Using data catalogs

Catalogs provide a level of indexing that can greatly speed up data discovery. Therefore, usability is a priority. All catalogs generated by Catalog Builder are accompanied by a Intake-ESM compatable JSON file.

Example notebooks

We are collecting examples that use the Intake-ESM API with the catalogs generated by our catalog builder here. Please open an issue and contribute!

Community examples

How to ingest using Intake-ESM

Import needed packages based on what your python analysis needs. Only intake and intake-esm are necessary for data exploration with intake-esm package

import xarray as xr
import intake
import intake_esm
import matplotlib
from matplotlib import pyplot as plt
%matplotlib inline

Set collection file variable (col_url) to JSON path

We must provide Intake-ESM with a path to an ESM compatible collection file (JSON). This JSON establishes a link to the generated catalog.

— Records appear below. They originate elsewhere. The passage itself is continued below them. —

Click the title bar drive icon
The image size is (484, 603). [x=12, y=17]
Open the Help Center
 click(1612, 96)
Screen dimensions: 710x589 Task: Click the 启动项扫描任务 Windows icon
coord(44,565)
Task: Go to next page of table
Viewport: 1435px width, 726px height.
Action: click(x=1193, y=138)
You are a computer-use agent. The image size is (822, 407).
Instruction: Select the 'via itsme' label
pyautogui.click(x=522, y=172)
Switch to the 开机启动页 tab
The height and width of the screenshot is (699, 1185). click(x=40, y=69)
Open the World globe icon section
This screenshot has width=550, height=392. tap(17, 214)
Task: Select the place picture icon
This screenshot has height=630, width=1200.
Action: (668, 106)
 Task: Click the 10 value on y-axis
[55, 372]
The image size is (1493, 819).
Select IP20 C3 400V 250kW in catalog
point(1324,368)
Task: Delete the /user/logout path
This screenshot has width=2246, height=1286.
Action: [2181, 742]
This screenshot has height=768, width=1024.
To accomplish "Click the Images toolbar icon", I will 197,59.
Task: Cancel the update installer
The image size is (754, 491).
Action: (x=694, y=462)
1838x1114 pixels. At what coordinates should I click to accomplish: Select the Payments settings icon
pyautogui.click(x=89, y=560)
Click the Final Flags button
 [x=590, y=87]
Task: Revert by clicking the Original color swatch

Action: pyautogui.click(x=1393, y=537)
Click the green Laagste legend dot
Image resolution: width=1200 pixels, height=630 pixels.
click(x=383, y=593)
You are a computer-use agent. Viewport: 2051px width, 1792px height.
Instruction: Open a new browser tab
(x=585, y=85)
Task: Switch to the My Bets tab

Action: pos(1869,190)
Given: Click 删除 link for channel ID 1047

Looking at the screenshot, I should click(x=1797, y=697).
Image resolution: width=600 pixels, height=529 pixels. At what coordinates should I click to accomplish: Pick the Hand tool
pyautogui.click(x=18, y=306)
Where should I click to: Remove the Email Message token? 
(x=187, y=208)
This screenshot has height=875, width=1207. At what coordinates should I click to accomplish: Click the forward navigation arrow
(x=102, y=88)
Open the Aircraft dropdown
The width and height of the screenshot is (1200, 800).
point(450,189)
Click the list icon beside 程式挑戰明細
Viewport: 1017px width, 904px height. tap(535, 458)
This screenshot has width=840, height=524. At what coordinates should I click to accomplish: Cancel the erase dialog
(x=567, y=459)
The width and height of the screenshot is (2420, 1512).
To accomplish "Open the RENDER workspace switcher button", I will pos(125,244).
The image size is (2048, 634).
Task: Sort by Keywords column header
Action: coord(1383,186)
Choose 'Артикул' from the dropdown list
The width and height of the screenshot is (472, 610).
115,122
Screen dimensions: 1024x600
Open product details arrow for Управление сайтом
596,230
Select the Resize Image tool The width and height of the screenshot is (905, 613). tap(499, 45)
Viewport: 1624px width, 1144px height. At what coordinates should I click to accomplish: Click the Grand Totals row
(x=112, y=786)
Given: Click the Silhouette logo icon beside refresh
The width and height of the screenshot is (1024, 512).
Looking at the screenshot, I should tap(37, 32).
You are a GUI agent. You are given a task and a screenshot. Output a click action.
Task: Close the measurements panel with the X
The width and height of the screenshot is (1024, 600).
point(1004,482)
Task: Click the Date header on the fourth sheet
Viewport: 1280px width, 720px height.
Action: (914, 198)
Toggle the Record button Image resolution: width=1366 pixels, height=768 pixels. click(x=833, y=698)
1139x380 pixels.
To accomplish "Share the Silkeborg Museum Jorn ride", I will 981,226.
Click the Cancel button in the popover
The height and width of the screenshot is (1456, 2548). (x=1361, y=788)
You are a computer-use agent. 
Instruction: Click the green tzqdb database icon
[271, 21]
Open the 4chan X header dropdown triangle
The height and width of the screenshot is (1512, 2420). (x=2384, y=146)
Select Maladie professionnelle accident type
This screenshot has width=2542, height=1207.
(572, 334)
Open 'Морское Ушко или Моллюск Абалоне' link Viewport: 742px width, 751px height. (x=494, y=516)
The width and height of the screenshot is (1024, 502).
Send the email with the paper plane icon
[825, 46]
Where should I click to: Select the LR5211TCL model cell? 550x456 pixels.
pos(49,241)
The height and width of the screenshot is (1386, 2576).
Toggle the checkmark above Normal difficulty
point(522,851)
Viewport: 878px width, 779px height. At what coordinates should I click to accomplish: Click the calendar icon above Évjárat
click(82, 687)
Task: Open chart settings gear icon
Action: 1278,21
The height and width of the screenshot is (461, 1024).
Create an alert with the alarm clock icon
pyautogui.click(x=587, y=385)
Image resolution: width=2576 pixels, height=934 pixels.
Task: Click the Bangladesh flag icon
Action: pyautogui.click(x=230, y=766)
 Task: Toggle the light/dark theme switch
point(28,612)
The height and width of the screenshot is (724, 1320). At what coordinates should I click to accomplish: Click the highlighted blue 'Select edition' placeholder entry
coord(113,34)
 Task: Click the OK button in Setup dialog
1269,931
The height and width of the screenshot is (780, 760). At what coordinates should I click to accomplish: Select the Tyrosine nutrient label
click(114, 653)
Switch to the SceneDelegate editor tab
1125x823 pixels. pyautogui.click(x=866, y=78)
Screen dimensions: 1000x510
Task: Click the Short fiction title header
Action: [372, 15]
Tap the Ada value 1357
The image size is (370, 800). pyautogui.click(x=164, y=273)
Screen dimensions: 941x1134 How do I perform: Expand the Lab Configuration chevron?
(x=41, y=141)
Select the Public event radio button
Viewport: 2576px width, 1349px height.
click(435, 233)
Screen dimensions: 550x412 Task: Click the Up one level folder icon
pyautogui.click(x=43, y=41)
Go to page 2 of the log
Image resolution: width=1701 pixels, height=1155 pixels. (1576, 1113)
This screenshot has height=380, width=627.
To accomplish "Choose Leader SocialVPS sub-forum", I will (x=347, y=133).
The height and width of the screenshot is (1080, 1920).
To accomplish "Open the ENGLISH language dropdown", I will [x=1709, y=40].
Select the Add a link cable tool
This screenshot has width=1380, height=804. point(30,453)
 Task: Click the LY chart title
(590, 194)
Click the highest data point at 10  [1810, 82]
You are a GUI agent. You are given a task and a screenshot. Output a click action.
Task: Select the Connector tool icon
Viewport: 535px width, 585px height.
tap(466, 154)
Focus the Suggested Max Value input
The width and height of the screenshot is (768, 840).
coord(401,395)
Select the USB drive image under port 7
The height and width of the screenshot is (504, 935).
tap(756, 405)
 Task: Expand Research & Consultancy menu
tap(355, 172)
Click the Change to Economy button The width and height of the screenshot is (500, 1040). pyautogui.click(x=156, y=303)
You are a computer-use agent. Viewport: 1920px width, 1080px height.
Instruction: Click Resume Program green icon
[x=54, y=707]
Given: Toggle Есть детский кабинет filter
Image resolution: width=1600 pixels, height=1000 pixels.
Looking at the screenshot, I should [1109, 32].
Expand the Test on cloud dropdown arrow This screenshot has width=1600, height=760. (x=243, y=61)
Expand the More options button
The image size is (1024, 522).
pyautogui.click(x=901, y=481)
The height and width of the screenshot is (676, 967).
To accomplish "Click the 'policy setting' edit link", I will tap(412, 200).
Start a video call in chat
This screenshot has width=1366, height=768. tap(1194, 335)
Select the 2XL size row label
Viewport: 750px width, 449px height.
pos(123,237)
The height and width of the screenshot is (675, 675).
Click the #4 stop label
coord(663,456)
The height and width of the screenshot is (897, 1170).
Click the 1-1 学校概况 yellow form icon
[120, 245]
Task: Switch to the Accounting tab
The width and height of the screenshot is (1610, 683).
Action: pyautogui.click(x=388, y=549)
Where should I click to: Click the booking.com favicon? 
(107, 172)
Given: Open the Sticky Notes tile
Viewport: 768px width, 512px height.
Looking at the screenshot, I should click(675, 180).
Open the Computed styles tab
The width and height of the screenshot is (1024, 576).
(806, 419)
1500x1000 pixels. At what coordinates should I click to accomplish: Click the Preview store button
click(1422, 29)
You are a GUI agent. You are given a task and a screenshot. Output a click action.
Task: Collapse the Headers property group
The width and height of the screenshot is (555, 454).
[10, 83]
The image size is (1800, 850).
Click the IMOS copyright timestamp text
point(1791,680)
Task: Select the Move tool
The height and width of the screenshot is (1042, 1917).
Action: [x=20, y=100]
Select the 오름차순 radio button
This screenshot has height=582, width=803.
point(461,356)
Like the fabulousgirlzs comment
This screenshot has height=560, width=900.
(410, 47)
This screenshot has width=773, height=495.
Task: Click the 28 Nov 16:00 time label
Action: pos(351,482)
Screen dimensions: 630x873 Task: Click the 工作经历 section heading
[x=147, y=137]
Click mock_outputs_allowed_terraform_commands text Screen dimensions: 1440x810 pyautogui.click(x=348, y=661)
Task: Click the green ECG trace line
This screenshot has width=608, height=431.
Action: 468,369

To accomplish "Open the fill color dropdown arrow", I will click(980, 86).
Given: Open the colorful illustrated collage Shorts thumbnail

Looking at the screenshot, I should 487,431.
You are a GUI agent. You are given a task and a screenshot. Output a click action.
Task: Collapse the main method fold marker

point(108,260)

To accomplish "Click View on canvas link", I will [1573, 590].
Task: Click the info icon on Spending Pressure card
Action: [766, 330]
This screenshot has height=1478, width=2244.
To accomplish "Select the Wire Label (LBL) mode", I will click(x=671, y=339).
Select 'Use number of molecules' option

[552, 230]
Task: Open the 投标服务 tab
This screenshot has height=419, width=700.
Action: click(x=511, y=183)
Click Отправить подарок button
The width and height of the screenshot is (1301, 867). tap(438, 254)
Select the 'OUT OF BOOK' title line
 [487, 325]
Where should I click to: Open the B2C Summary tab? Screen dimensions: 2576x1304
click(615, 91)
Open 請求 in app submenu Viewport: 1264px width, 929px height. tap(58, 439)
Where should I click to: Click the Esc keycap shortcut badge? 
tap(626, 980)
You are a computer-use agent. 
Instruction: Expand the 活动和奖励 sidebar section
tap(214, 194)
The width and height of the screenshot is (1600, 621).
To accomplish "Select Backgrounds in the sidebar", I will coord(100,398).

col_url = "<path-to-JSON>"

#E.g: col_url = "cats/gfdl_test1.json" # The template we use for current testing and for MDTF is here https://github.com/aradhakrishnanGFDL/CatalogBuilder/blob/main/cats/gfdl_template.json

col = intake.open_esm_datastore(col_url)

Set search parameters

Search parameters can be set to find specific files. Here, we search for a file using keys such as the experiment name and modeling realm.

expname_filter = ['ESM4_1pctCO2_D1']
modeling_realm = 'atmos'
model_filter = 'ESM4'
variable_id_filter = "evap"
ens_filter = "r1i1p1f1"
frequency = "monthly"
chunk_freq = "5yr"

Search the catalog

Now, we execute our query:

cat = col.search(experiment_id=expname_filter,frequency=frequency,modeling_realm=modeling_realm,
                source_id=model_filter,variable_id=variable_id_filter)

cat.df["path"][0]

Intake will return the path to the file(s) that match these search parameters.